Sunday, April 3, 2011

Meds change.. yes, again..

*sigh* So I'm on yet another med change. Pdoc pulled the Topamax and kept me on Abilify. I was having a hyperthermia reaction to being on both at the same time. Trouble is.. I feel the Topamax was stablizing my moods, pdoc says no, it was the Abilify.. But the Abilify makes me irritable. And we've stopped the Topamax so now, I'm cycling again. I was in a happy mania mood yesterday followed by irate mania mood today.. I just can't win. My next appt isn't until end of May and I'm going to have to make an earlier appt. She refused to prescribe me anything for the anxiety that comes along side the mania and I'm at my wits end.
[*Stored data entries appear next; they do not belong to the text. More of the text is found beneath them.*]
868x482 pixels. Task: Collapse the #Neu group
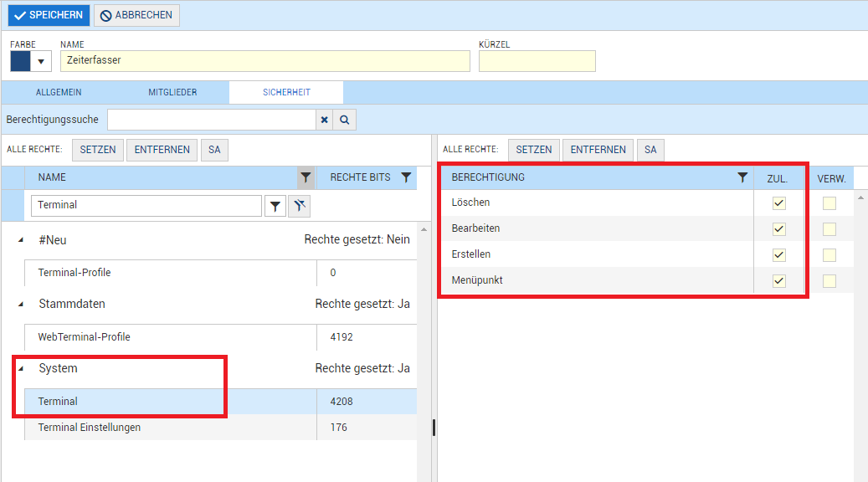coord(21,240)
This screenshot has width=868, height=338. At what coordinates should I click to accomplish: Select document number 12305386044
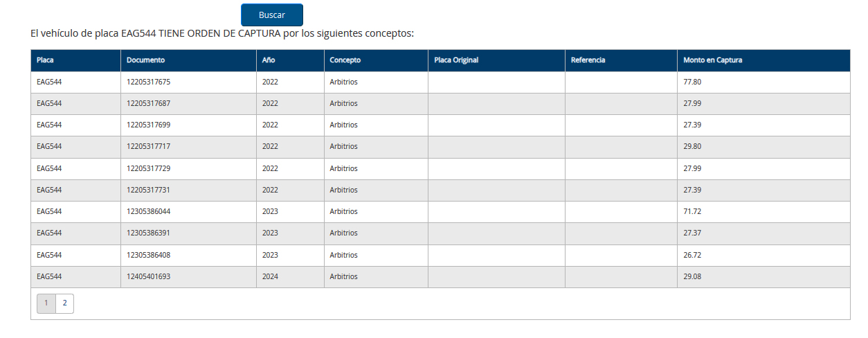(x=148, y=211)
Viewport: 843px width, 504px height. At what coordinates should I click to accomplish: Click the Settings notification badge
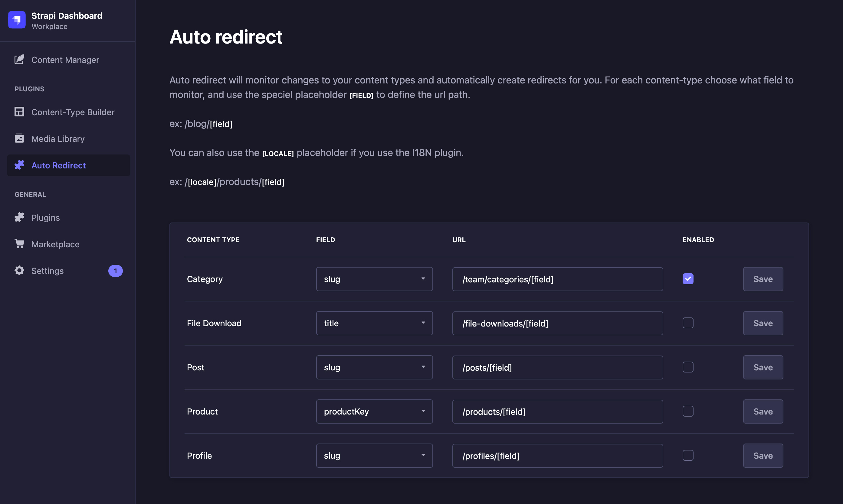116,271

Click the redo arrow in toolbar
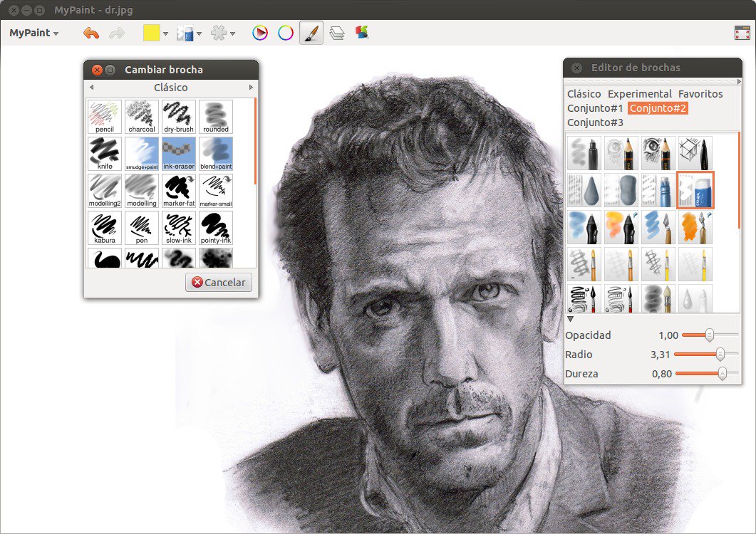tap(117, 33)
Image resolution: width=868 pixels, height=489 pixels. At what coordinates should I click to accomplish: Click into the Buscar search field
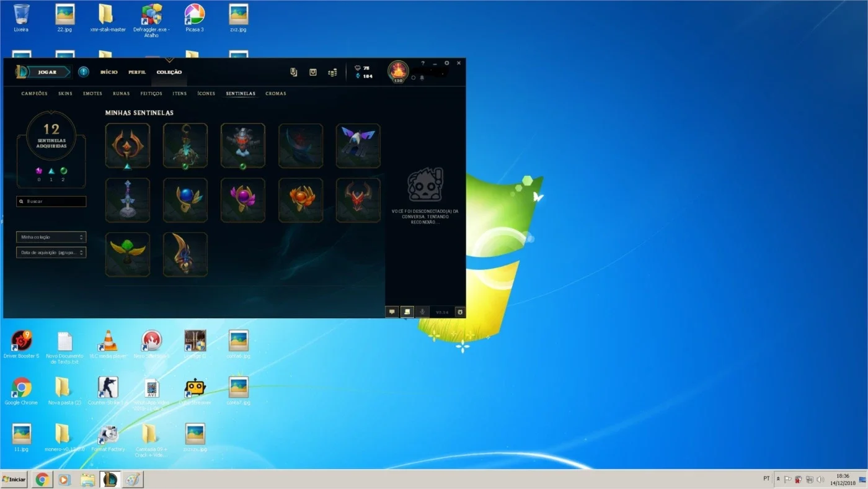tap(51, 202)
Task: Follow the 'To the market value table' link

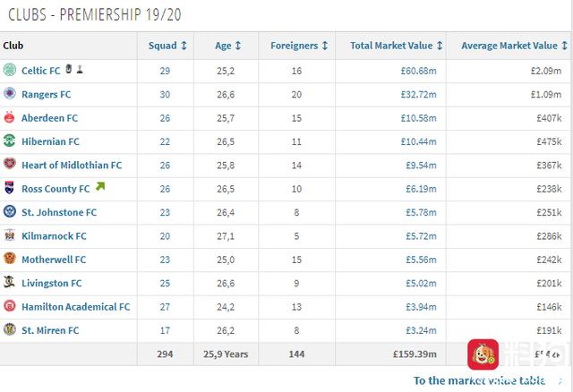Action: point(480,380)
She doesn't want to give me a "downer" med while I'm on the ADHD "upper" med and while I fully understand not wanting to confuse or overwhelm my body that way, I NEED it some days.. What am I supposed to do on those days where I'm crawling out of my skin? Let my kids and husband suffer because I'm so on edge that I can't stop word vomit that comes out? I'm so beyond frustrated right now, and the mania isn't helping one bit. I just don't feel rational about anything and I know it'll pass soon but it feels like forever while it's going on.. and I know it's happening and I can't stop it. This blog post is mainly to get it all out, document what the Abilify is doing so I can go back and look a little later to tell the doc.. Next few posts will prolly be this way, helping me to track my moods, I hope.